So it is in human families.  When a mother has several children (especially several sons), the brains of later born (younger) kids are likely to get different chemical stimulation in utero.  Part of the reason is to prevent overpopulation (too many mouths to feed, although on the frontier you needed a lot of kids for labor in the past).  But the other reasons is to provide altruistic backup for family members who do bear the kids and future generations. It does seem true, later born sons are more likely to be gay.  And sometimes among identical twins there is discordance, which suggests an epigenetic influence.

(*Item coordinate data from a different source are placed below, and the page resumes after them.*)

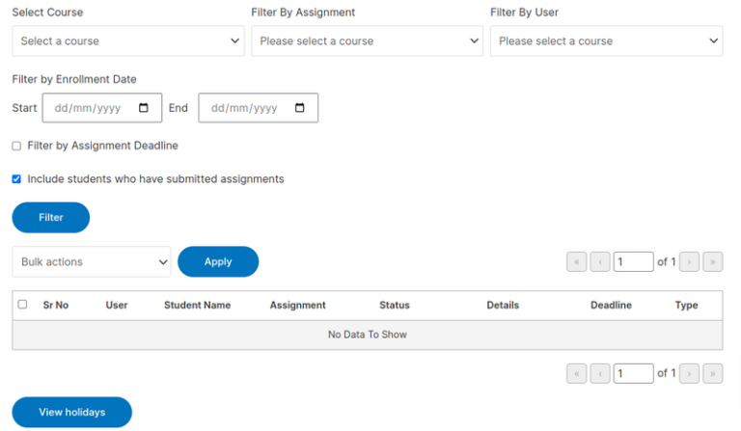Image resolution: width=741 pixels, height=431 pixels.
Task: Tick the select-all checkbox in table header
Action: coord(22,305)
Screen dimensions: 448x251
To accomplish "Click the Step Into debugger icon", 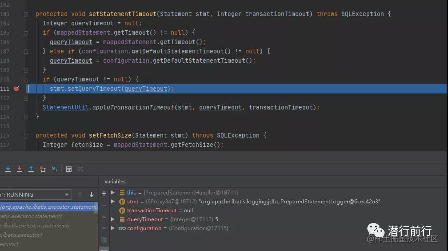I will (8, 169).
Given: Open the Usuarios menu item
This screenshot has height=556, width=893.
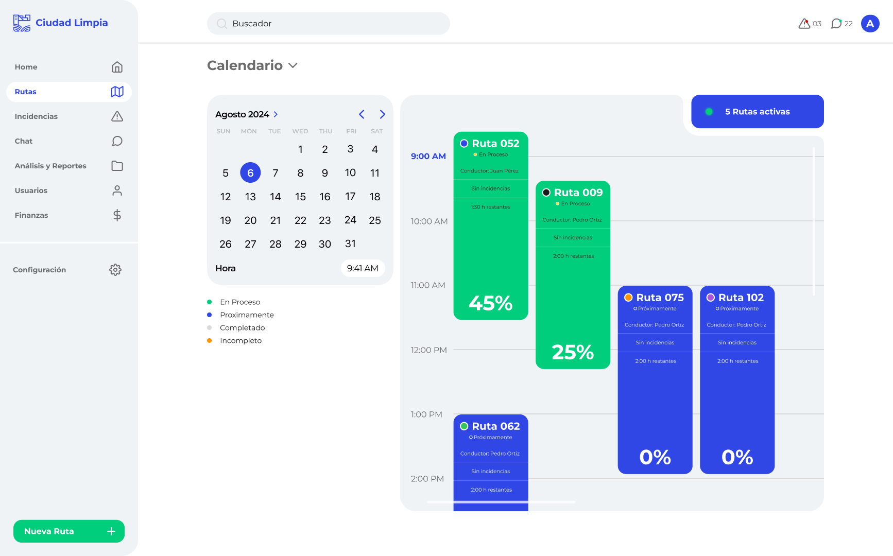Looking at the screenshot, I should [31, 190].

My own case is unusual, as I am an only child.  Indeed, my own college expulsion in 1961 after admitting “latent homosexuality” to a college dean (after prodding) now sounds motivated by the idea that I was announcing a “death penalty” for my parents’ hope of a future lineage, which might matter in religious or spiritual matters (again, I’ll cover later).

I was also an example of the “sissy boy” syndrome. While that expression was a popular myth in the 1950s and Vietnam-draft 1960s, in general it does not turn out to be true of the gay male community as a whole, when you talk about cis gay men (not trans).  Gay men, for example, can play professional sports, an idea that the big leagues must embrace. (Baseball will probably have a trans relief pitcher some day, but that’s another matter.) What seems remarkable in retrospect is that, at least in cis gay men, sexual orientation (attraction) is linearly independent from all other physical expressions of what we perceive as “masculinity”.  That’s really apparent on most gay disco dance floors, where lean masculinity seems to be celebrated. (Milo Yiannopoulos is dead right about this.)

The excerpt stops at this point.